__TO BE DONE__
Rewrite the part of the material that runs from its start through the line containing "point(1637,518)", substituting "Explorer view" for "Search view" and leaving everything else unchanged.

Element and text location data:
====

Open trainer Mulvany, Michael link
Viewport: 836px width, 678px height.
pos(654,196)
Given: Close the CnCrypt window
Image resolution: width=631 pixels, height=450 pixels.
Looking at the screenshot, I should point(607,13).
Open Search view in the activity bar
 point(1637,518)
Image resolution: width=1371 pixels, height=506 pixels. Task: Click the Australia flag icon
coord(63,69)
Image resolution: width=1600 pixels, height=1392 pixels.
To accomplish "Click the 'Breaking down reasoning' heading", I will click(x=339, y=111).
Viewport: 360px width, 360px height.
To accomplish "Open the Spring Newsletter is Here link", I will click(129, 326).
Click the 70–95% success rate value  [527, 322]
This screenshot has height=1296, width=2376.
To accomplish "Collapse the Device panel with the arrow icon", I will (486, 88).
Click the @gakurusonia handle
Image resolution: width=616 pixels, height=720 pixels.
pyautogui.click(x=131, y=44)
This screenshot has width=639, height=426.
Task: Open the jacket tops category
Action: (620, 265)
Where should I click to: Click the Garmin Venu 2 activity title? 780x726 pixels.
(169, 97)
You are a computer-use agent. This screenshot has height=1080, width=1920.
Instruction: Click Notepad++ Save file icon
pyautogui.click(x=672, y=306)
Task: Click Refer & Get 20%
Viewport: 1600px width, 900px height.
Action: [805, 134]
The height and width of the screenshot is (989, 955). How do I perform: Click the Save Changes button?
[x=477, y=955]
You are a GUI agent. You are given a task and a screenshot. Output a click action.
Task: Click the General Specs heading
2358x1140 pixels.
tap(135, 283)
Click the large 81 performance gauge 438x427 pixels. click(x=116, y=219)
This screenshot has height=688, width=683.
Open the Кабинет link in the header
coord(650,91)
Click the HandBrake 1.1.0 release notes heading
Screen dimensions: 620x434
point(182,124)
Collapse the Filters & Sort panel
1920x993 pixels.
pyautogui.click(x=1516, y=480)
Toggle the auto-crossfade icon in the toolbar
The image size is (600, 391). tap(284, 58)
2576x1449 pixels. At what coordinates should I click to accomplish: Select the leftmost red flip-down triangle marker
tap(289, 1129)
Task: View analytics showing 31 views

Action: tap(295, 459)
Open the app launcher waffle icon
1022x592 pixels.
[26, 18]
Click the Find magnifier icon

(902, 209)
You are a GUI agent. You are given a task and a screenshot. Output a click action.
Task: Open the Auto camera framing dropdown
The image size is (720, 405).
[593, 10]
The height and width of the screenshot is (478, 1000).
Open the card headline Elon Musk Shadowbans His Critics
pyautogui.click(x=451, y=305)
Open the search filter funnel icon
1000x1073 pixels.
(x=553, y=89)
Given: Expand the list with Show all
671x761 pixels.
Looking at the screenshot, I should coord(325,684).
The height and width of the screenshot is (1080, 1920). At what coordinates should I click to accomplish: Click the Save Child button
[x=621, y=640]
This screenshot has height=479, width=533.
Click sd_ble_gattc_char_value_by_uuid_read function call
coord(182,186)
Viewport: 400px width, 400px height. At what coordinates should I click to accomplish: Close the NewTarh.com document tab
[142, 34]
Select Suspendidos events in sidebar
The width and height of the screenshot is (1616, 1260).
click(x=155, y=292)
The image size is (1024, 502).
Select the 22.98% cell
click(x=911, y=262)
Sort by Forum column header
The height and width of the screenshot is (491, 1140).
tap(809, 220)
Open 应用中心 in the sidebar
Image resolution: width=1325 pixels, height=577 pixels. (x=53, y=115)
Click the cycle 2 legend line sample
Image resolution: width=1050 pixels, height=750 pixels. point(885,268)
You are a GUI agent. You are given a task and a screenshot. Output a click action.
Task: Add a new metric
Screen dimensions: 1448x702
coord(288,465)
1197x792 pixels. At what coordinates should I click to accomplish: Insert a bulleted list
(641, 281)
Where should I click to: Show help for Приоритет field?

====

__EXERCISE SOLUTION__
Open trainer Mulvany, Michael link
Viewport: 836px width, 678px height.
pos(654,196)
Given: Close the CnCrypt window
Image resolution: width=631 pixels, height=450 pixels.
Looking at the screenshot, I should point(607,13).
Open Explorer view in the activity bar
 point(1637,518)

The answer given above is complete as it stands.